“Then Peter said to Jesus, ‘Rabbi, it is good for us to be here…’” (Mk. 9:5).
Peter was speaking the truth: it was good for the disciples to be with Jesus, to see the glory of the Lord. But Peter liked the place so much that he proposed setting up camp, putting up tents to accommodate not only Jesus, but also Moses and Elijah, who have now appeared. Peter focuses on the place, on the “here” of the mountain: “Rabbi, it is good for us to be here…” (Mk. 9:5), as he says. Peter’s getting concrete, putting down roots, extending the momentary “here” of a particular time and place into something more substantial and permanent.
The trouble is, the “here” of “It is good for us to be here” (Mk. 9:5) can’t bear the weight of continuation. The “here” of the Transfiguration is a transitional moment, one that moves forward quickly without lingering too long. Before they know it, the moment has passed, and Moses and Elijah are gone. Jesus orders them to tell no one what they’ve seen until after he’s risen from the dead. In the meantime, Jesus and the disciples move on to the next place without any further ado.
The “moving on” quality of the Transfiguration experience shouldn’t surprise us, though apparently it did surprise Peter. Poor guy, in the Gospel he can hardly get anything right. If you can put your foot wrong, Peter will do it; no sooner does he get it right than he flubs it again. Peter’s someone I can identify with: maybe you can too? In our Gospel today, he misses the point that Jesus and the disciples are on the move, and not ready to make camp.
Again, it shouldn’t have been surprising. Think for a moment about Moses and Elijah, the figures who appear alongside Jesus. They offer us clues as to the meaning. Let’s start with Moses, who led the greatest exodus of all time. He led the People of God from one place to another, for forty years of wandering in the wilderness. Moses was a transitional figure if there ever was one, led on by God from place to place. Moses saw the promised land from a distance but he never entered it. The Letter to the Hebrews counts Moses among those who were “strangers and foreigners on the earth” (Heb. 11:13). Moses was a pilgrim, a journeyman, as he led the pilgrim People of God. He was never “here” for very long at all.
The prophet Elijah also appeared with Moses, on the mountain of Transfiguration. As we heard in the Second Book of the Kings, when Elijah had come to the end of his course, he took his successor Elisha with him and set out to the East, beyond the valley of the Jordan: back into the wilderness from which Moses had emerged, in fact. There he parted from Elisha, and was taken up in a chariot of fire, and ascended into heaven. For his part, Elijah could not be contained by any “here” in space and time, but was set on a road that led out of this world and into the kingdom of God.

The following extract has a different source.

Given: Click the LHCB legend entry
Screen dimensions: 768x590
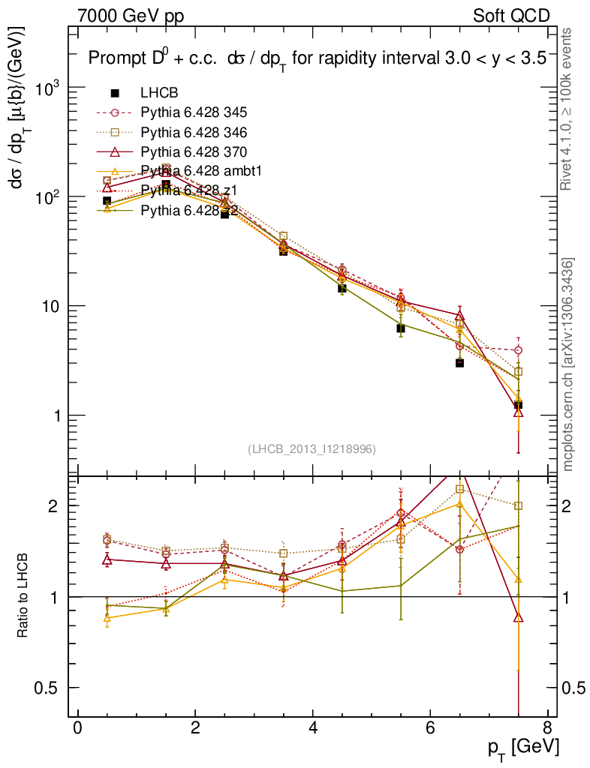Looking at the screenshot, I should [159, 94].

The transfiguration is a transitional moment for Jesus. He has his eye on Jerusalem, and the great transition that lies at the end of his life. He’s just foretold, for the first time, his death and resurrection: the first of three times. The scene was visibly shifting for Jesus. It was good for him to be there on the mountain, but not good for him to put down stakes. He needs to be on the road, heading for the place and time set by God.
Remember what the angel says to the women at the tomb, when they come early on the day of resurrection. “He has been raised; he is not here” (Mk. 16:6). That’s right, not “here.” Then the angel says, “But go, tell his disciples and Peter that he is going ahead of you to Galilee; there you will see him, just as he told you” (Mk. 16:7). The disciples are to move on, to go to Galilee. It’s as open-ended as that.
That’s not a bad way to describe the Christian life: a movement from where we are to where we need to be. We need to abide in Jesus, as it says in John’s Gospel, but not become root bound. “Here we have no continuing city” (Heb. 13:14), it says elsewhere in Hebrews, which means our discipleship is open-ended. We don’t want to get stuck, to come to the end of the dead-end road. We want to head to Galilee.
As Christians, we’re in transition, seeking to share in Jesus’ death and resurrection, which is inherently transitional, leading from death to life. Our confirmands this morning are joining in this great transition, as they move from where they are to where they need to be as disciples. It is good for us to be “here” this morning, to see the glory of the Lord, but also for us to move forward in mission and ministry. It’s a transitional moment in the lives of our confirmands, and in the life of this congregation. The question for us is: do we dare imagine the good things that still lie ahead?